The easiest way to fix this is to remove some other skill but that is in most cases not something you would like to do. Although the character window is a hard-coded menu you have some possibilities to alter the panel itself. The background image is stored as mesh character_window in one of the CommonRes/core_*.brf files. You can create your own resource file declaring the same mesh with a different texture and it should override the default one. Or you can just copy the texture character_window.dds to your module's Textures folder and edit that one to your heart's content.
Once you have enough space on the background, you will need to edit the text and/or elements positioning. The coordinates for them are stored in the file game_variables.txt - they are annotated and should be easy to find. Just keep in mind that base x/y coordinates and container sizes are usually absolute (with screen having 1.0 * 0.75 dimension, no matter what aspect ratio it actually has), while element/text size values are usually relative (so width 2.0 doesn't mean "twice wider than screen" but "twice wider than element's mesh as measured by ruler in OpenBrf").[4]

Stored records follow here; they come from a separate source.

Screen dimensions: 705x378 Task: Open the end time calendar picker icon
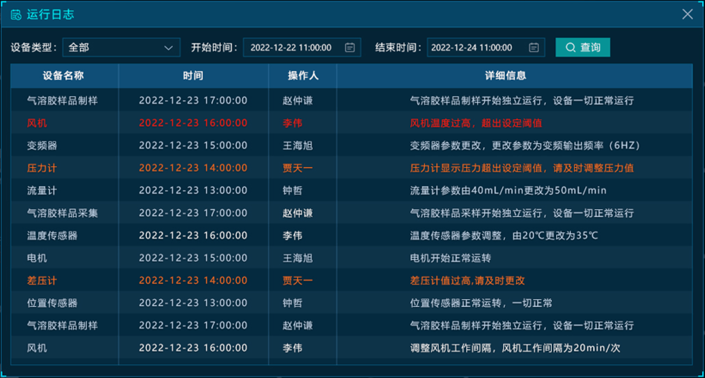pyautogui.click(x=534, y=47)
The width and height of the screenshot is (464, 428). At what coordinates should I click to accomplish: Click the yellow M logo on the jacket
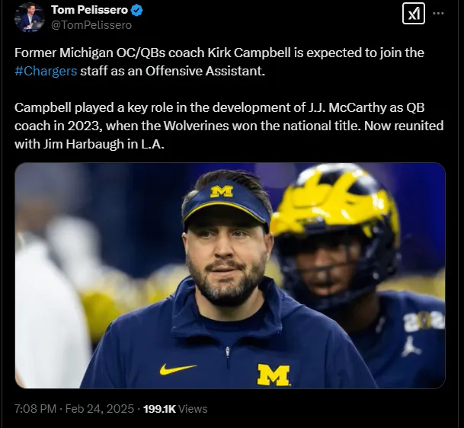(x=273, y=374)
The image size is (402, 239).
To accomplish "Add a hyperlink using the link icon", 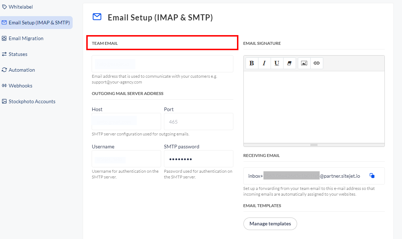I will coord(316,63).
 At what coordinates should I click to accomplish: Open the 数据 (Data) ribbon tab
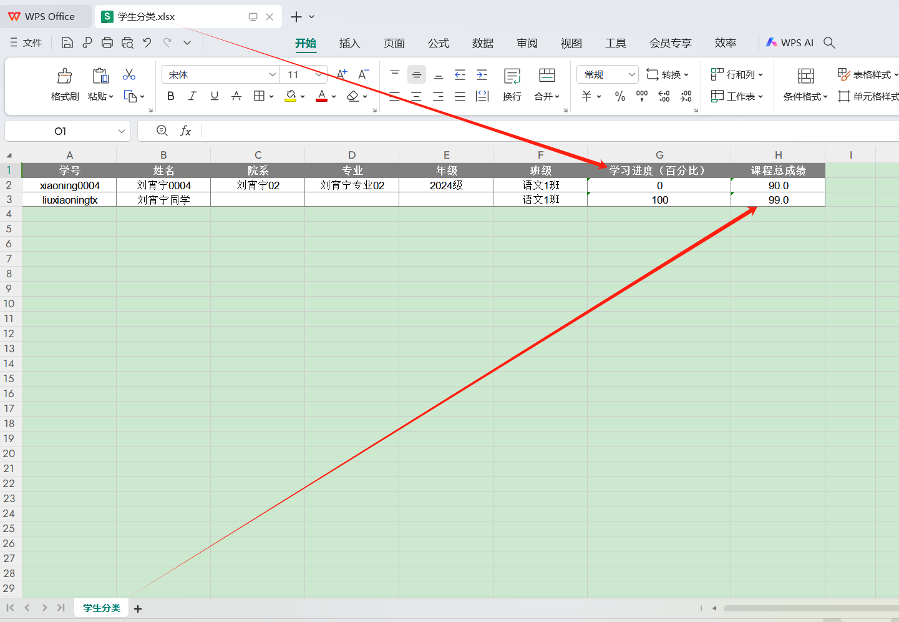point(482,43)
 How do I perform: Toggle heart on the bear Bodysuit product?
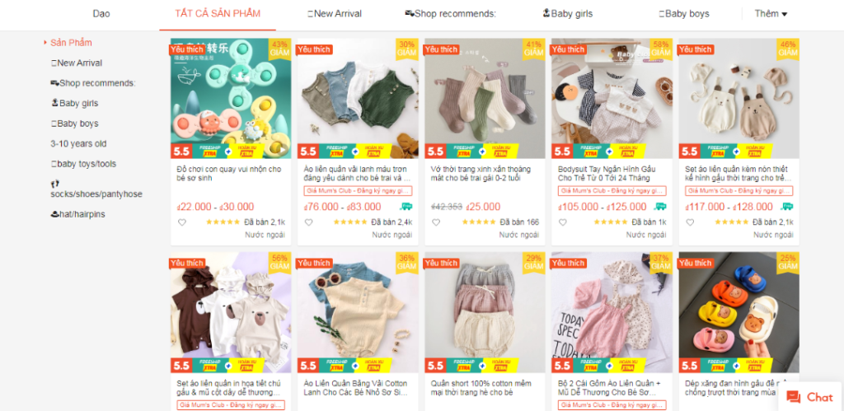562,222
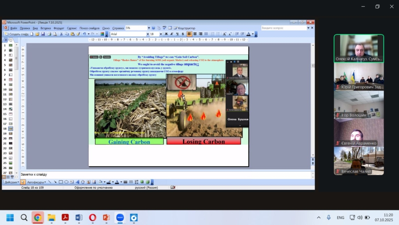This screenshot has width=399, height=225.
Task: Toggle bold formatting (Ж)
Action: pyautogui.click(x=166, y=34)
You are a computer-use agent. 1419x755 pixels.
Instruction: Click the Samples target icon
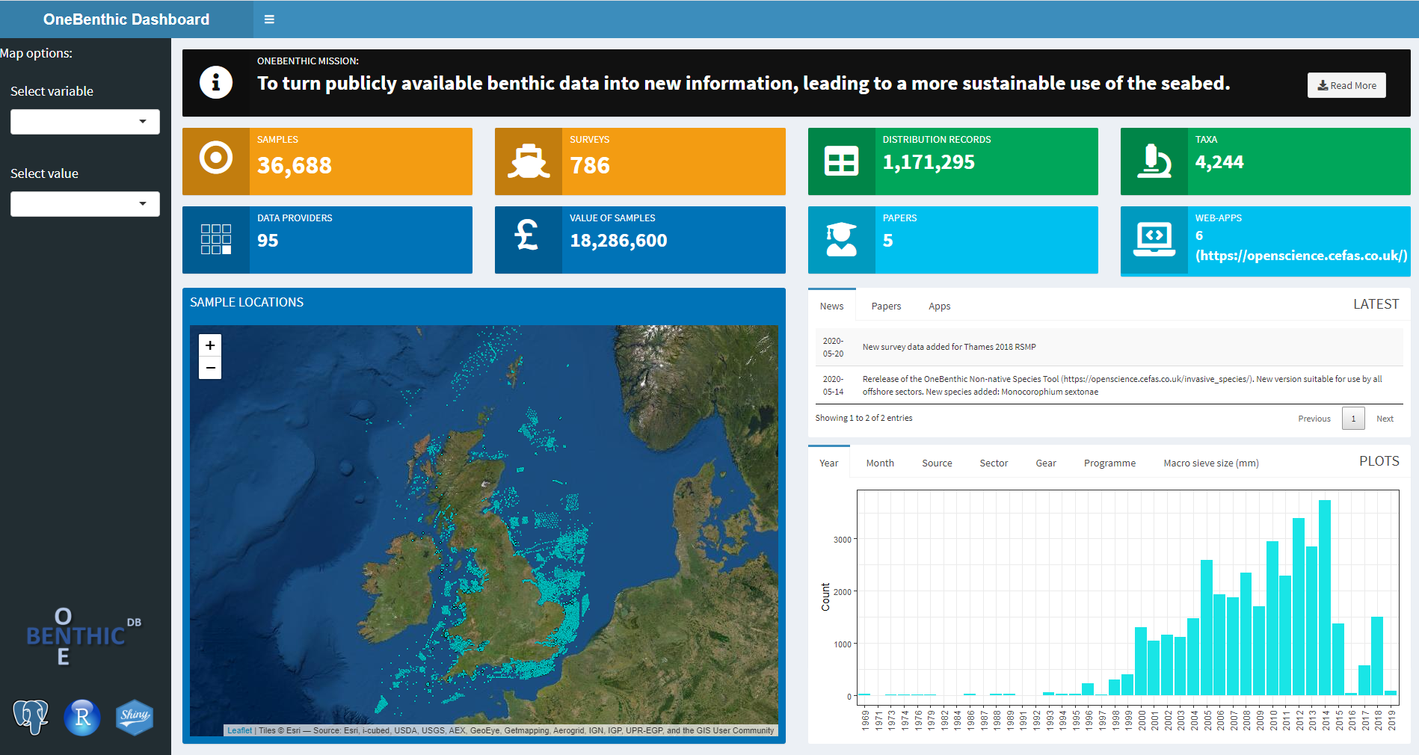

You might want to combine, edit or delete some of the Native skills and ask yourself if that is possible. It depends, most skills have hard-coded effects while some other effects are defined in the Module System. Latter one can easily be edited. For the hard-coded ones you would need to reverse engineer the effects if possible and then apply your own effects. For example, the skills Spotting and Pathfinding can be simulated via the game scripts game_check_party_sees_party and game_get_party_speed_multiplier while Tracking is a skill which can not be simulated.[5] When checking for a skill effect you have three options:
Start by finding the reference (key). It is a skill, so go to module_skills.py. For skills you add skl_, so the code reference is skl_leadership for the key Leadership, etc. Now do a full text search for this on your Module System and check where it is getting used. To stay with the example, you would eventually find the script game_get_party_companion_limit that implements the logic around party size limit. Note also how the script name normally tells you what it is used for.[5]